Document passage:
╭──

He has a very similar skillset to Balkman who was likely to be a backup 4 as well. I got to wonder whether the trade with the Nuggets was made to create a particular role for Jefferies and save a roster spot in the process.


----------



## Zuca (Dec 4, 2003)

I believe that D'Antoni will use him in limited minutes at both PF and SF positions, but like Kitty posted in other thread ( http://www.basketballforum.com/new-york-knicks/408313-dantoni-balkman-trade.html ), D'Antoni said that the biggest bulk of Balkman playing time will be given to Chandler and Gallinari.


----------



## TwinkieFoot (Jul 8, 2006)

Very very true. I'd like to see him get some time at the 4 and 5 spots though to see what he really could do. Realistically Curry, Randolph and Lee could be gone within the next 2 years so maybe there might be some chance we see him get some consistent minutes to prove himself.


----------



## Kiyaman (Aug 14, 2006)

Jefferies is the 10th or 11th man on the roster. He is not apart of a consistent 8-man rotation. Under coach Eddie Jordan he was used well to block Jamison oponents so Jamison could score or rebound. Jefferies was a help defender alongside of Larry Hughes and the two made each other look great on defense. 

As for Renaldo Balkman, I whole heartedly believe he forced the Knicks to trade him. Balkman had to be tired of the Head Coach Favoritism to poor performing players (Pet Players). He endured it for two seasons under Isiah Thomas Pet Players Q.Richardson, Jefferies, and Fred Jones repeated poor performances getting all the playingtime. 
And to watch the first game of the Summer League Game where all this special treatment and plays that were given to Gallinari poor performance his first 23 minutes on the court had to make Balkman sick. 
This was Balkman third time in the Summer League Games and he dont remember any of his teammates ever getting all the attention and special treatment that was given to Danilo Gallinari in that first game. 
*So Balkman pulled out of the rest of the SLG with injuries as if he was saying if you dont like it trade me.* 

To me Renaldo Balkman overall performance is better than Q.Richardson, Jefferies, Gallinari, and Chandler (that's my opinion). Balkman is not a scorer, but his performance alongside of "Chandler & Roberson" made it very easy for these guys to score without a problem. Without Balkman in the game Roberson was not able to score 21 points in any of the rest of the SL games. With Balkman in the game Roberson scored 21 points in the first half.

╰──

Given instruction 1:
Decide whether each statement agrees with the forum thread about Balkman, and answer yes or no, quoting the words that decide it: (a) Zuca reports that D'Antoni said most of Balkman's playing time will go to Chandler and Gallinari. (b) Kiyaman describes Jefferies as a member of a consistent 8-man rotation. (c) Kiyaman states that Roberson scored 21 points in the first half with Balkman in the game.
Given instruction 2:
Write the next part of the forum thread about Balkman, starting right after its final sentence.
You can answer everything here from the forum thread alone, so the records are not needed.

Data listing:
╭──

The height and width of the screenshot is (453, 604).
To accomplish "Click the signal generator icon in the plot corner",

╰──
╭──

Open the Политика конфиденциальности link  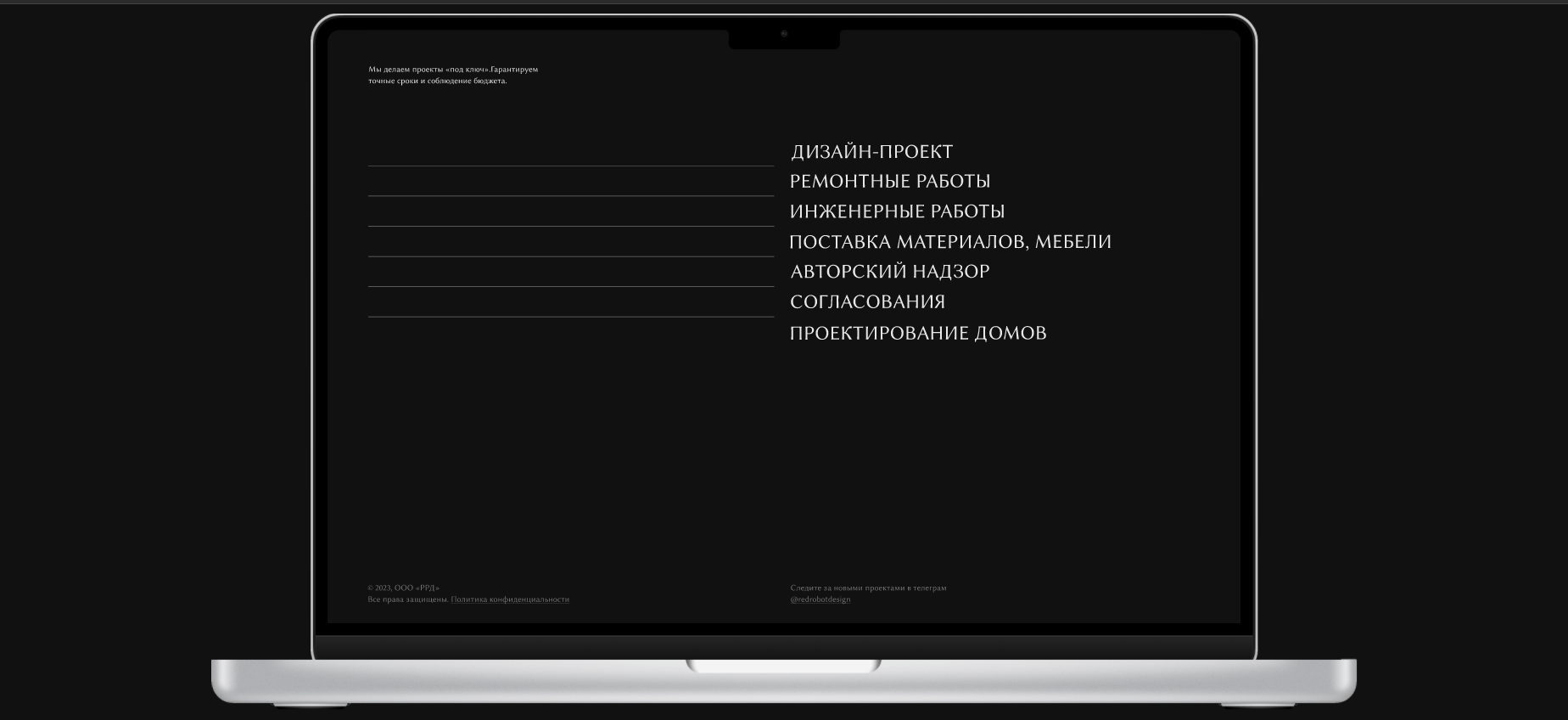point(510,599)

╰──

Task output 1:
(a) Yes: "D'Antoni said that the biggest bulk of Balkman playing time will be given to Chandler and Gallinari."
(b) No: "He is not apart of a consistent 8-man rotation."
(c) Yes: "With Balkman in the game Roberson scored 21 points in the first half."

Task output 2:
I dont like Coach Karl, but Karl will give Balkman plenty of playingtime in Denver alongside of Scorers Iverson, Carmelo, JR Smith, and Kleiza this season. 
Balkman decision making on both ends of the court and passing skillz make him the superb player for Denver, because he is not looking to score but to pass to the open man.


----------



## TwinkieFoot (Jul 8, 2006)

I never thought of it but you brought up an interesting point...Balkman may have wanted to be traded. It would make sense given what has transpired the past couple of years. 

I haven't really seen Roberson so I can't comment but that 21 point game was with Danilo playing as well, wasn't it?


----------



## The True Essence (May 26, 2003)

dude balkman made a knicks color car, he didnt wanna be traded.

fact of the matter is, gallinari and chandler are gonna get his burn. then theres Q whos also gonna take minutes at the 3. balkman was expendable for this reason.

jared jeffries still sucks ***, but nobody wants him thats why hes still here


----------



## TwinkieFoot (Jul 8, 2006)

The True Essence said:


> dude balkman made a knicks color car, he didnt wanna be traded.
> 
> fact of the matter is, gallinari and chandler are gonna get his burn. then theres Q whos also gonna take minutes at the 3. balkman was expendable for this reason.
> 
> jared jeffries still sucks ***, but nobody wants him thats why hes still here


lol, I didn't know that about Balkman. I did hear from somebody that he was very much a club goer so I know that must hurt going to Denver.

I think Jared Jefferies just needs an opportunity and the proper coaching. He is a better player than he has shown. I'm not saying he's some star but I think in a running system where the emphasis on a power game is exchanged for length and skill (Jefferies' fortay) suits him much better than what he has played in, in the past.


----------



## f22egl (Jun 3, 2004)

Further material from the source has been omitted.